The encoding appears to be UTF-8, but I've been having some trouble decoding some specific strings. You see, some strings appear to have unicode code points to represent characters, where others use their hex values corresponding to their entry in the UTF-8 character table. Here's an example:
4D 6F 6A 65 20 53 70 6F 72 65 20 76 FD 74 76 6F 72 79 -> Moje Spore výtvory
The FD
byte in that string represents the ý
character, however FD only corresponds to this character if we check the Unicode Code Point in the character table as seen here:
You can see that to represent this character in hex, you need two bytes.
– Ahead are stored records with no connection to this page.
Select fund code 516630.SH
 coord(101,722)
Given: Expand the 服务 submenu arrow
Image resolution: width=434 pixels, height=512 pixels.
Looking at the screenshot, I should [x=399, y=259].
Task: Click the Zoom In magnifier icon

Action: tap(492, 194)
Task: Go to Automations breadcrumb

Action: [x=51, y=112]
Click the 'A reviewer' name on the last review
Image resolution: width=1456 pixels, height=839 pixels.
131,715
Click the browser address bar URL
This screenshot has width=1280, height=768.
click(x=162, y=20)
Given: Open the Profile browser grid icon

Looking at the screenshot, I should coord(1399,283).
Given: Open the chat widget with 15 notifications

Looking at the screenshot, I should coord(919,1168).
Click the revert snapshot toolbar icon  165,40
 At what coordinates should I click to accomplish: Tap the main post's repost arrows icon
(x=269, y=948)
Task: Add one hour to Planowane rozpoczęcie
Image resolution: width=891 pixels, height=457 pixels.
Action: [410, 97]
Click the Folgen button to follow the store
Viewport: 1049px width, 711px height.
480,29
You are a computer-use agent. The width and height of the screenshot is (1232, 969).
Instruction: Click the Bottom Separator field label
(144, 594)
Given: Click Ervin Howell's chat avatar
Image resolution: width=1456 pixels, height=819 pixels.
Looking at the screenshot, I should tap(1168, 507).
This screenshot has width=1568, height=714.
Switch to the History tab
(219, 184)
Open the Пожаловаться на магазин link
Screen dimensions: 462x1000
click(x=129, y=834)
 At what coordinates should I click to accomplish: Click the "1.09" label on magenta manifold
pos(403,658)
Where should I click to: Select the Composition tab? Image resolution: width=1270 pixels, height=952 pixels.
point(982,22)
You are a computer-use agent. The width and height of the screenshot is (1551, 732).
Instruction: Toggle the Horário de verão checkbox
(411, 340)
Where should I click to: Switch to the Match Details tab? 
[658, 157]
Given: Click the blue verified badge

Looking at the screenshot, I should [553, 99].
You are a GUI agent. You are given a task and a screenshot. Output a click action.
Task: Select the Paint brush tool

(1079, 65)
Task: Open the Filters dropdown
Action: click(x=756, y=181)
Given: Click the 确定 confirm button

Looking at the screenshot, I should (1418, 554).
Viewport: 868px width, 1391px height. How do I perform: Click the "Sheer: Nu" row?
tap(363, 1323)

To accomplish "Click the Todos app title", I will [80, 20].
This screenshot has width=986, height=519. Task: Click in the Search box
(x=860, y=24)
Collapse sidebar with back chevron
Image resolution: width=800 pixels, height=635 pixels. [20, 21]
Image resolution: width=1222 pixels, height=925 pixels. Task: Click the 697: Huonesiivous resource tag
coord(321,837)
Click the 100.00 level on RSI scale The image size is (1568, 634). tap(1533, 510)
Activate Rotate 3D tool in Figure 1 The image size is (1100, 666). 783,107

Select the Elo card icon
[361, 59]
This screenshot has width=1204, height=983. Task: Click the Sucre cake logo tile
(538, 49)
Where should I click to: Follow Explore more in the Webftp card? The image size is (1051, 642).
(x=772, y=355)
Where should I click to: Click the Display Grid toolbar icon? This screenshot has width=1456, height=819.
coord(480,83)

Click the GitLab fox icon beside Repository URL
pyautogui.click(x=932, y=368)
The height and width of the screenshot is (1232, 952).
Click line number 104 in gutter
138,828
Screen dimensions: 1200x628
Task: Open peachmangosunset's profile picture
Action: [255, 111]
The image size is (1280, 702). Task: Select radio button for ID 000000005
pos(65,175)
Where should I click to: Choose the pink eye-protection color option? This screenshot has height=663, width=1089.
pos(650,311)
This wouldn't be a problem if all strings behaved like this, but some others actually use the hex values to represent characters as seen here:
4C 45 47 4F C2 AE -> LEGO®
In this example, the two bytes C2 AE
represent the ®
character. However this is their hex representation and not the Unicode Code Point as seen here:
Now here's the problem. I have no way to tell when a string is using Unicode Code Points and when it's using Hex values, and I need this to be parsed perfectly. Any ideas as to why this might be the case? Python crashes if I try to decode this with UTF-8, as when it reaches a value like FD
, it doesn't know what to do. I tried to decode byte by byte with the ord()
and chr()
functions, but while this prevents crashing, it makes multi-byte characters have extra stuff that doesn't belong (for instance, the LEGO example would look like this: LEGO®
). The data needs to be perfectly parsed because it must be used to produce a checksum, so even invisible stuff would change the outcome. Thanks.